■ TASK BRIEF ■
Set every line of the data down again exactly, and keep the pictures out.

** DATA SECTION follows **

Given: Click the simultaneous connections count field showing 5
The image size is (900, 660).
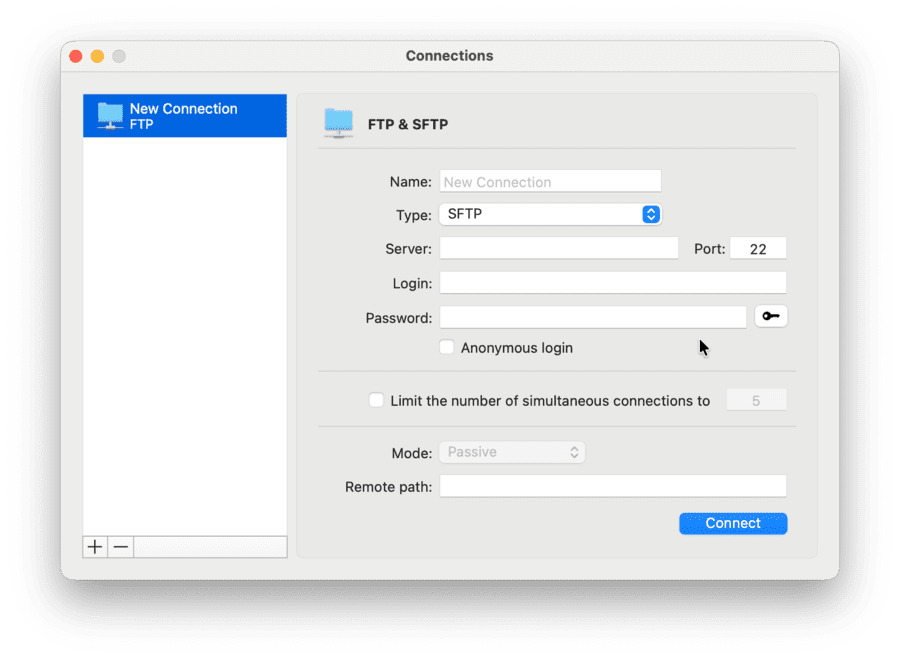Looking at the screenshot, I should pyautogui.click(x=756, y=400).
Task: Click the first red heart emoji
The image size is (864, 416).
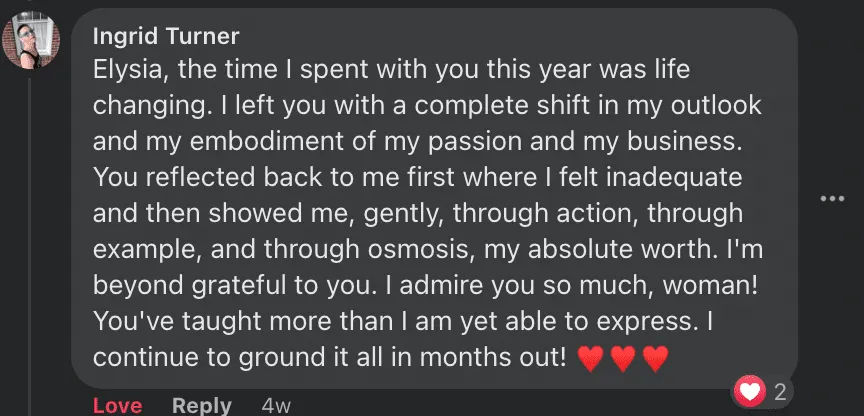Action: pos(591,357)
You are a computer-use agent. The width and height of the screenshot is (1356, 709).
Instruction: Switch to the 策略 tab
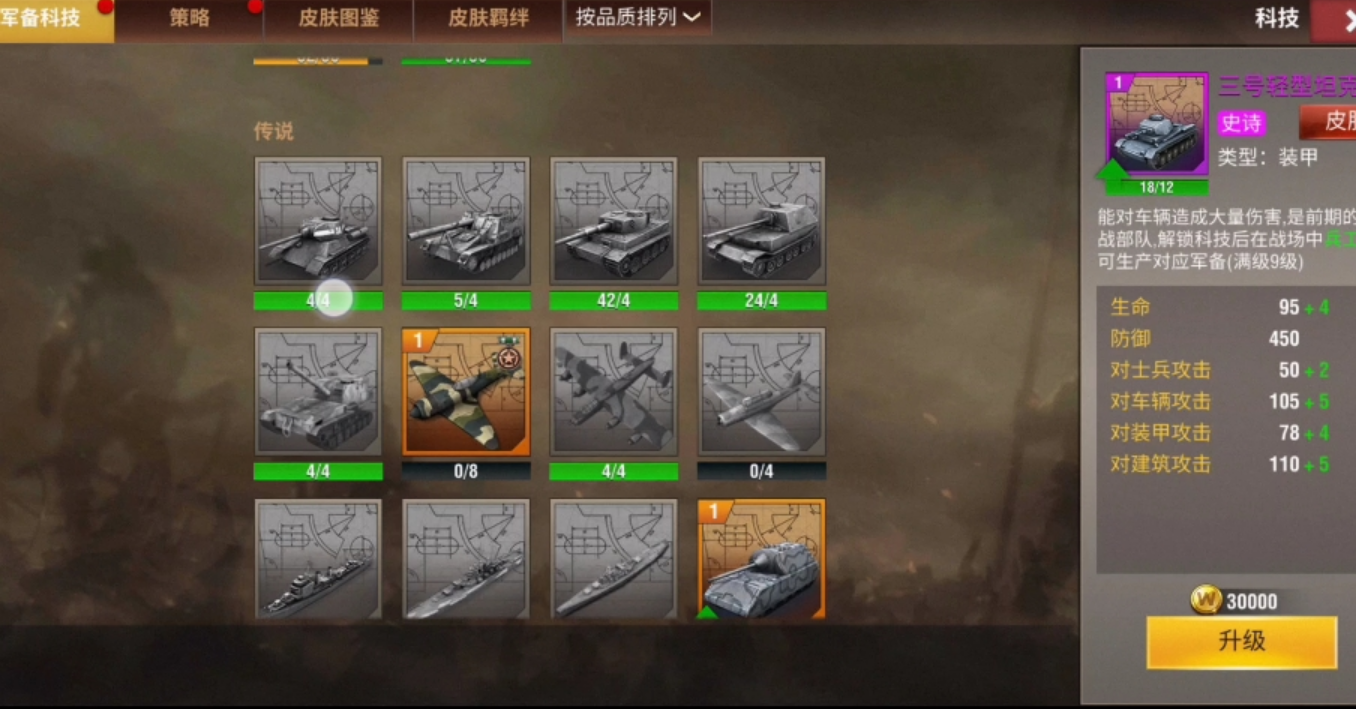pyautogui.click(x=189, y=18)
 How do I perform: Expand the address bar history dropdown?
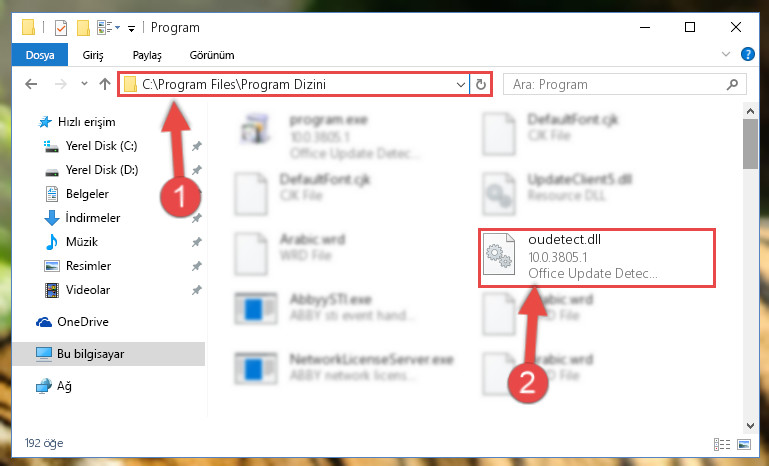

** End of DATA SECTION **

■ TASK SOLUTION ■
Given: Click the simultaneous connections count field showing 5
The image size is (900, 660).
Looking at the screenshot, I should pyautogui.click(x=756, y=400).
Task: Click the first red heart emoji
The image size is (864, 416).
Action: pos(591,357)
You are a computer-use agent. The width and height of the screenshot is (1356, 709).
Instruction: Switch to the 策略 tab
pyautogui.click(x=189, y=18)
 How do I perform: Expand the address bar history dropdown?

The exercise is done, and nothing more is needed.